| WORK REQUEST |
Reproduce exactly, and nothing but, the lines between the one with "This screenshot has height=538, width=888." and the end of the entries, both ends included.
SUPPLIED INFORMATION: Begin
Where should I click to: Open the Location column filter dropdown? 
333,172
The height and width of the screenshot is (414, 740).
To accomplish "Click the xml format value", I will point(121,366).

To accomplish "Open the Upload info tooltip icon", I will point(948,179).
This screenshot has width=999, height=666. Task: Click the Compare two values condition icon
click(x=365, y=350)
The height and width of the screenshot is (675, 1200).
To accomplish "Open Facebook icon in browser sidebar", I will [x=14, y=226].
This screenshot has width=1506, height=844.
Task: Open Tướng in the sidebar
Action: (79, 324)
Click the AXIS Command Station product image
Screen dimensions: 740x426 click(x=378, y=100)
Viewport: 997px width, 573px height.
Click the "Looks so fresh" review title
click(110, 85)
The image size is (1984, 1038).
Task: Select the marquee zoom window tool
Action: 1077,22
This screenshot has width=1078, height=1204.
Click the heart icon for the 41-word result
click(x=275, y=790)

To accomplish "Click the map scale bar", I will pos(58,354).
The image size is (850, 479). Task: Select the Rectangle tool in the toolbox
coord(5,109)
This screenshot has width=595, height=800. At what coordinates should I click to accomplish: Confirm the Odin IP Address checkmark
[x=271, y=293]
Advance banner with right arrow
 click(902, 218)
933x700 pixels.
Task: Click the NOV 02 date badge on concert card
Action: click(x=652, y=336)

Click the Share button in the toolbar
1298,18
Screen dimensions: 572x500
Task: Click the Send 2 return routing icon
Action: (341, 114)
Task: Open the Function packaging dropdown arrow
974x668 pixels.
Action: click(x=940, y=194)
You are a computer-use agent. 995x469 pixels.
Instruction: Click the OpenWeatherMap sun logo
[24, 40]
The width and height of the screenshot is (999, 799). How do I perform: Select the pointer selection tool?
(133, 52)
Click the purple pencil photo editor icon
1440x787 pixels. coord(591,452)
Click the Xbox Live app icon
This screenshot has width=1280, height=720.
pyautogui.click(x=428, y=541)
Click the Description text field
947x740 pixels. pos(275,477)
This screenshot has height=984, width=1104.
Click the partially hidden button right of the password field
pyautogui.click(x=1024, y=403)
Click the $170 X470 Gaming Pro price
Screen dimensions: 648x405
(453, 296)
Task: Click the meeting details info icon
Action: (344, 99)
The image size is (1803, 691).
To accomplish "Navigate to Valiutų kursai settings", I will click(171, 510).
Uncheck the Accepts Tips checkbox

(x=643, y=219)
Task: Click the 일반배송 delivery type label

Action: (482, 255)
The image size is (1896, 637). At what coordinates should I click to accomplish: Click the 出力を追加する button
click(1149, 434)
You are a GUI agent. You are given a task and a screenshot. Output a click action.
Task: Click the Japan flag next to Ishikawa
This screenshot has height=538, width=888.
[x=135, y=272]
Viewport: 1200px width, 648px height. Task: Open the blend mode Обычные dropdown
SUPPLIED INFORMATION: End
| THE COMPLETED TASK |
This screenshot has height=538, width=888.
[x=135, y=272]
Viewport: 1200px width, 648px height. Task: Open the blend mode Обычные dropdown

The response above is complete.